• Documento fuente:
⁂

Hodelín me llevó al calabozo. Por un patio, por un pasillo con un letrero, “Celdas”, en el dintel. Me habló un par de veces en el cuarto de los interrogatorios. Aprendí su nombre completo porque tuve que firmar algunos documentos redactados por él, papeles que explicaban a alguien por qué vine a Baracoa, qué hacía en los barrios, qué es el periodismo autónomo. Las primeras versiones concluían que quedé arrestado “por interés de la Seguridad del Estado”.
–Pero eso no es un delito, capitán.
–Podemos hacerlo.
A partir de la jornada siguiente, los manuscritos de Hodelín concluían que quedé arrestado por “actividad económica ilícita”. El instructor tuvo tiempo de pensárselo: soy un contrabandista, un traficante periodístico, uno que roba palabras, las embala en párrafos o parrafadas, y las vende, vive de ese comercio.
–Podemos hacerlo –repitió Hodelín en el cuarto de los interrogatorios.
El cuarto de los interrogatorios
El 10 de octubre de 2016, Diosquenis amaneció gritando.

⁂

• Datos registrados:

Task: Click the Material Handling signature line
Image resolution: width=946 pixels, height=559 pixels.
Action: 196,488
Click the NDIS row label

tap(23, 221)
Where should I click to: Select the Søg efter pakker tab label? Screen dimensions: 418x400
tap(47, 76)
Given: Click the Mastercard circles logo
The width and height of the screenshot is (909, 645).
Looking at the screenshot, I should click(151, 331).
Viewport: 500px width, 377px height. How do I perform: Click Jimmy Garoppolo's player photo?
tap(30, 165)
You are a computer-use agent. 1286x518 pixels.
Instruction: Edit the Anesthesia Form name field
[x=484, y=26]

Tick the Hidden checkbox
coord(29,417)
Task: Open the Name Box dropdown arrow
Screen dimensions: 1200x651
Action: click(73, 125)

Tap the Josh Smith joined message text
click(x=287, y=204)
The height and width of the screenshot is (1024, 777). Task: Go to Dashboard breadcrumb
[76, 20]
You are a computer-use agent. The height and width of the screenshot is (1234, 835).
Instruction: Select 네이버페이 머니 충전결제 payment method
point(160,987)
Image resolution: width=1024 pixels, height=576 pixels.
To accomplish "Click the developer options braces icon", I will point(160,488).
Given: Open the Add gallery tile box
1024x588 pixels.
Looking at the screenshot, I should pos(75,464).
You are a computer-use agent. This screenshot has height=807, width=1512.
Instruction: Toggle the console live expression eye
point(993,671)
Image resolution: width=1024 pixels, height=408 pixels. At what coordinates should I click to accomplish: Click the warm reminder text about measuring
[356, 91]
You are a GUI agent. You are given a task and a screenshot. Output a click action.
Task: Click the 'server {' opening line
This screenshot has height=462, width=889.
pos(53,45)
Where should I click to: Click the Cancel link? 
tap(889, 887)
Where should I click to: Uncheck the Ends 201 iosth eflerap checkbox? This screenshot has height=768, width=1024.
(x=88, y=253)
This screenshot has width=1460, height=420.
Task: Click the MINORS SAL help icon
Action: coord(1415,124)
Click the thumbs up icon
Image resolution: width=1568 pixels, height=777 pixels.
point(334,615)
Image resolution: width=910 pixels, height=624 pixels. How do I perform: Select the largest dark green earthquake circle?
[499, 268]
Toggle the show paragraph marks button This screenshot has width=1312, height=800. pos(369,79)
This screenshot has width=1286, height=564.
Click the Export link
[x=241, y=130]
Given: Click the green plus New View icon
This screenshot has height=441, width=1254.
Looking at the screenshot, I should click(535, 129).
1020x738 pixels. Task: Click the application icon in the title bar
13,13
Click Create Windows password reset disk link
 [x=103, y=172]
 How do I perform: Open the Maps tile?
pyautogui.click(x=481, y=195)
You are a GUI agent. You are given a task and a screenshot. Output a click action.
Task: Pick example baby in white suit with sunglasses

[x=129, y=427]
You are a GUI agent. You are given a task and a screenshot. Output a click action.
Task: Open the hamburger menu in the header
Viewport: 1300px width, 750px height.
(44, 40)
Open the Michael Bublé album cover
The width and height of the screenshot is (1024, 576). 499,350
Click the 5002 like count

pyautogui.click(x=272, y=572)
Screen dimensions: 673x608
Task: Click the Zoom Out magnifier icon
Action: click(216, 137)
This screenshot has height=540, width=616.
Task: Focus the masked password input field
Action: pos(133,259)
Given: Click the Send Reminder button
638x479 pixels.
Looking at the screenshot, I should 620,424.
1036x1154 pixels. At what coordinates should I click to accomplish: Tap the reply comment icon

⁂

• Sobre la tarea: Según el documento fuente, ¿por qué motivo concluían los manuscritos de Hodelín, a partir de la jornada siguiente, que el narrador quedó arrestado? Los datos son un material independiente del documento fuente.

• Solución: Por «actividad económica ilícita».